ALMOND CREAM PUFF RING 
1. Preheat oven to 400 degrees. In medium saucepan over high heat, heat 1 cup water with 1/2 cup butter until butter melts and mixture boils. Turn heat to low; add 1 cup sifted regular all purpose flour and 1/4 teaspoon salt. Stir vigorously over heat until dough leaves sides of pan in a smooth compact ball, about 1 minute.

2. Quickly transfer dough to large bowl; with electric mixer at medium speed (or leave dough in saucepan and use wooden spoon), beat in 4 eggs, one at a time, beating well after each addition; continue beating until dough is smooth and satiny.

3. On greased, lightly floured cookie sheet, using a 7 inch plate as guide, trace a circle.

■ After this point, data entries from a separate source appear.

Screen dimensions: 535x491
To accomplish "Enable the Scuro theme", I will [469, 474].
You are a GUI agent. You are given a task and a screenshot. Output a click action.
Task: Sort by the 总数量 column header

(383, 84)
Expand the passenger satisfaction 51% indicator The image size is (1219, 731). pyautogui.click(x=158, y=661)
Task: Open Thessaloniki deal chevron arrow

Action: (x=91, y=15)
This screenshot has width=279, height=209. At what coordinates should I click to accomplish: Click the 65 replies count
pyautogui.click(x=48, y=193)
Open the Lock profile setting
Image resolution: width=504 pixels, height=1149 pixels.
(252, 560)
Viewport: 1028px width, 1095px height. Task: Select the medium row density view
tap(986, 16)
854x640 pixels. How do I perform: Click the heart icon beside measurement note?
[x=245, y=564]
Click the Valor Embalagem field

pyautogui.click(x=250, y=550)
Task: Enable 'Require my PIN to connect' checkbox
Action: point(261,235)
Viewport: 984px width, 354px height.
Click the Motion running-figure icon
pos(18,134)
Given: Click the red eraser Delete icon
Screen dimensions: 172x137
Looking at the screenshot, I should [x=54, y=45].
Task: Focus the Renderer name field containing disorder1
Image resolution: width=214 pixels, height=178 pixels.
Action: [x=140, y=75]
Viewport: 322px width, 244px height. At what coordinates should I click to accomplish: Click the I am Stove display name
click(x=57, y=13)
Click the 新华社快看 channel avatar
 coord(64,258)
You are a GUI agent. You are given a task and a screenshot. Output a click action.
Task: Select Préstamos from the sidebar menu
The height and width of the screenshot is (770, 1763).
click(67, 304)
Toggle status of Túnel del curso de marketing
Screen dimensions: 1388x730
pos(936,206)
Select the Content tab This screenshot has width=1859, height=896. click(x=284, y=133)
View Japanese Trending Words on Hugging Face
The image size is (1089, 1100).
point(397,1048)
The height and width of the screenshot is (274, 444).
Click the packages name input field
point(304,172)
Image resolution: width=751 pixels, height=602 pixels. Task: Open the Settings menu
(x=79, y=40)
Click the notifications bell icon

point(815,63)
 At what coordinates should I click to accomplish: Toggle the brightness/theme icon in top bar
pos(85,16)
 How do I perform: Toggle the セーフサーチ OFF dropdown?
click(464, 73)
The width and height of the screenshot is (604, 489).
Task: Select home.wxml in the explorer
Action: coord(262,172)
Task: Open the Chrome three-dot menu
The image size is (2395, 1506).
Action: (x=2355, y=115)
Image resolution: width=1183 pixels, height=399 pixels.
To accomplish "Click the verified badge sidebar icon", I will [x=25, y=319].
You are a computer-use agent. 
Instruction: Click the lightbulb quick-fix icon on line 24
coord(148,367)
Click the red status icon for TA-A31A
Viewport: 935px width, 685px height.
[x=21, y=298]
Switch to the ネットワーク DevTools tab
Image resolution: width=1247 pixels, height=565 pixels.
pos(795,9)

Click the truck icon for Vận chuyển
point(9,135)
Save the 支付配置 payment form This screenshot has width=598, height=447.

Drop heaping measuring tablespoons of dough just inside the circle to form a ring. Bake 40 minutes, or until golden and firm. Turn off heat and allow to puff ring to rest in oven 15 minutes; then place on rack to cook, away from drafts.

4. With sharp knife, cut ring in half horizontally; with spoon, remove soft interior, discard, leaving a hollow ring shell.

FILLING:

5. In medium bowl, make up one 3 1/4 ounce package instant vanilla pudding mix as label directs but use only 1 1/4 cups milk. Gradually fold in 1 cup heavy or whipping cream, whipped, and 1 teaspoon almond extract.

CHOCOLATE GLAZE:

6. In double boiler, over hot, not boiling, water melt 1/2 cup semi-sweet chocolate pieces with 1 tablespoon butter, 1 1/2 teaspoon milk, and 1 1/2 teaspoon white corn syrup until smooth, stirring occasionally. Spread on top of ring. Refrigerate.